Task prompt => The material below must be retyped in full, with every line kept exactly as it is.

Data records =>

-*-

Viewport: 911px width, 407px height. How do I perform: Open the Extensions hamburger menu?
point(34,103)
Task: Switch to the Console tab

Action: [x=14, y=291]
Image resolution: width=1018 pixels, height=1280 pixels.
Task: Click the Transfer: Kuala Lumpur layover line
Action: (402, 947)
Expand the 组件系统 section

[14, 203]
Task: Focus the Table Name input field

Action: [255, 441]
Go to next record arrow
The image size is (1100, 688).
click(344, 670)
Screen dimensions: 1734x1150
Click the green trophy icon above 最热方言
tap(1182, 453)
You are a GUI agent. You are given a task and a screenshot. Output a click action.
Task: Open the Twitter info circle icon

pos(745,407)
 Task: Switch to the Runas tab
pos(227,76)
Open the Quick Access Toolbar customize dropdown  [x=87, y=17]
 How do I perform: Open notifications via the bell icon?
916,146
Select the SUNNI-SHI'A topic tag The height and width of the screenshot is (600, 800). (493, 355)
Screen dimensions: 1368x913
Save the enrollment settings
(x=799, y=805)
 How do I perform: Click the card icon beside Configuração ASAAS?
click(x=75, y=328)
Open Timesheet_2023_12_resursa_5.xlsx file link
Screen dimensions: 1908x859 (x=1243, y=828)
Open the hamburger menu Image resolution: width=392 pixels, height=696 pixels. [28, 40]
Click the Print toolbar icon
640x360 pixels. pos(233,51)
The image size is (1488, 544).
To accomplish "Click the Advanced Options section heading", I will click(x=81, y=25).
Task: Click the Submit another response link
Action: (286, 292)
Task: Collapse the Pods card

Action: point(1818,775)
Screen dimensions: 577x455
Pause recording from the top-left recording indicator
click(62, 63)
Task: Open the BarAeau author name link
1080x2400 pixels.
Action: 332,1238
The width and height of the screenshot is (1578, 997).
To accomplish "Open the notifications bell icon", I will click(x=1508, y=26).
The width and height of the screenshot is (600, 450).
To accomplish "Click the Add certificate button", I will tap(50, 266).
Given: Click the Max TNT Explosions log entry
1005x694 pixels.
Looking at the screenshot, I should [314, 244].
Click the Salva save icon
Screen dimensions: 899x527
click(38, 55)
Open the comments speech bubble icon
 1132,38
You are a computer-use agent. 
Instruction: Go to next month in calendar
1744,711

-*-

Answer to this task =>
Viewport: 911px width, 407px height. How do I perform: Open the Extensions hamburger menu?
point(34,103)
Task: Switch to the Console tab

Action: [x=14, y=291]
Image resolution: width=1018 pixels, height=1280 pixels.
Task: Click the Transfer: Kuala Lumpur layover line
Action: (402, 947)
Expand the 组件系统 section

[14, 203]
Task: Focus the Table Name input field

Action: [255, 441]
Go to next record arrow
The image size is (1100, 688).
click(344, 670)
Screen dimensions: 1734x1150
Click the green trophy icon above 最热方言
tap(1182, 453)
You are a GUI agent. You are given a task and a screenshot. Output a click action.
Task: Open the Twitter info circle icon

pos(745,407)
 Task: Switch to the Runas tab
pos(227,76)
Open the Quick Access Toolbar customize dropdown  [x=87, y=17]
 How do I perform: Open notifications via the bell icon?
916,146
Select the SUNNI-SHI'A topic tag The height and width of the screenshot is (600, 800). (493, 355)
Screen dimensions: 1368x913
Save the enrollment settings
(x=799, y=805)
 How do I perform: Click the card icon beside Configuração ASAAS?
click(x=75, y=328)
Open Timesheet_2023_12_resursa_5.xlsx file link
Screen dimensions: 1908x859 (x=1243, y=828)
Open the hamburger menu Image resolution: width=392 pixels, height=696 pixels. [28, 40]
Click the Print toolbar icon
640x360 pixels. pos(233,51)
The image size is (1488, 544).
To accomplish "Click the Advanced Options section heading", I will click(x=81, y=25).
Task: Click the Submit another response link
Action: (286, 292)
Task: Collapse the Pods card

Action: point(1818,775)
Screen dimensions: 577x455
Pause recording from the top-left recording indicator
click(62, 63)
Task: Open the BarAeau author name link
1080x2400 pixels.
Action: 332,1238
The width and height of the screenshot is (1578, 997).
To accomplish "Open the notifications bell icon", I will click(x=1508, y=26).
The width and height of the screenshot is (600, 450).
To accomplish "Click the Add certificate button", I will tap(50, 266).
Given: Click the Max TNT Explosions log entry
1005x694 pixels.
Looking at the screenshot, I should [314, 244].
Click the Salva save icon
Screen dimensions: 899x527
click(38, 55)
Open the comments speech bubble icon
 1132,38
You are a computer-use agent. 
Instruction: Go to next month in calendar
1744,711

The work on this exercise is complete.